Extinct family of mammals

Eobaataridae is a family of fossil mammals within the order Multituberculata. Remains are known from the Lower Cretaceous of Europe and Asia. They are among the most derived representatives of the informal suborder "Plagiaulacida", and closely related to Cimolodonta. Most eobaatarids are only known from isolated teeth, though several reasonably complete members are known, including Sinobaatar and Jeholbaatar. The body of Sinobaatar is generalised, while Jeholbaatar displays clear adaptations for scansoriality (climbing) due to its elongated digits. Due to the morphology of the cheek teeth, Eobaatar and Jeholbaatar are inferred to be omnivorous, likely feeding on plants and invertebrates.

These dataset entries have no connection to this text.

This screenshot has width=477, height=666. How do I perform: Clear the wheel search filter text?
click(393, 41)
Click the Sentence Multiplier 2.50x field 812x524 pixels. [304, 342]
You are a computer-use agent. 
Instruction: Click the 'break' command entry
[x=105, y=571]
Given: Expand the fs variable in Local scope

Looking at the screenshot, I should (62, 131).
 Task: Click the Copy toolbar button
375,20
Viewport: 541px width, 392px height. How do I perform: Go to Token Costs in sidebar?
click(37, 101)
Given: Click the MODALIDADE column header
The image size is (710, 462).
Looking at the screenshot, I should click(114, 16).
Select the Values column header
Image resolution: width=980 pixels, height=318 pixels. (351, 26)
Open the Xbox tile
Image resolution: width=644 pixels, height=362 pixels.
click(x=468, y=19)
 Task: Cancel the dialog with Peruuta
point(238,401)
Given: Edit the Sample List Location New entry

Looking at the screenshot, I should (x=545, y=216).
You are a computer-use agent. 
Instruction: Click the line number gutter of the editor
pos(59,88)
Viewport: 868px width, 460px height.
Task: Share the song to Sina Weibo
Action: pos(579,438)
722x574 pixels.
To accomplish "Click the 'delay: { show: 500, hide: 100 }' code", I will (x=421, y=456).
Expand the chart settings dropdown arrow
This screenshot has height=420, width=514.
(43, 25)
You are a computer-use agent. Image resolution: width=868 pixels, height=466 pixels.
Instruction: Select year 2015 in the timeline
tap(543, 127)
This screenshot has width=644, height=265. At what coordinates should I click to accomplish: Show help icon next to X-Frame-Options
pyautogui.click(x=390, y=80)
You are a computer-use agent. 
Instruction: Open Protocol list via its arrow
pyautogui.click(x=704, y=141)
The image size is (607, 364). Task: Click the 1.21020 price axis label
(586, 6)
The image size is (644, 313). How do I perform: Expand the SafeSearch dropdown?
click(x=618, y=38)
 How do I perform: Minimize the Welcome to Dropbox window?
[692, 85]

Indobaatar from the Early Jurassic Kota Formation has been suggested to be the earliest known multituberculate, let alone the earliest eobaatarid, and may stretch the eobaatarid-cimolodontan group much earlier than previously thought. However its referral to the family has been considered questionable by other scholars.

Fossils of Jeholbaatar kielanae seem to show that multituberculates independently acquired a middle ear from other mammal groups.

Cladogram after Carvalho et al. 2025:

== Etymology ==
The name "Eobaatar" (from ancient Greek "ἠώς"= dawn and Mongolian "baatar"= hero) means "dawn hero".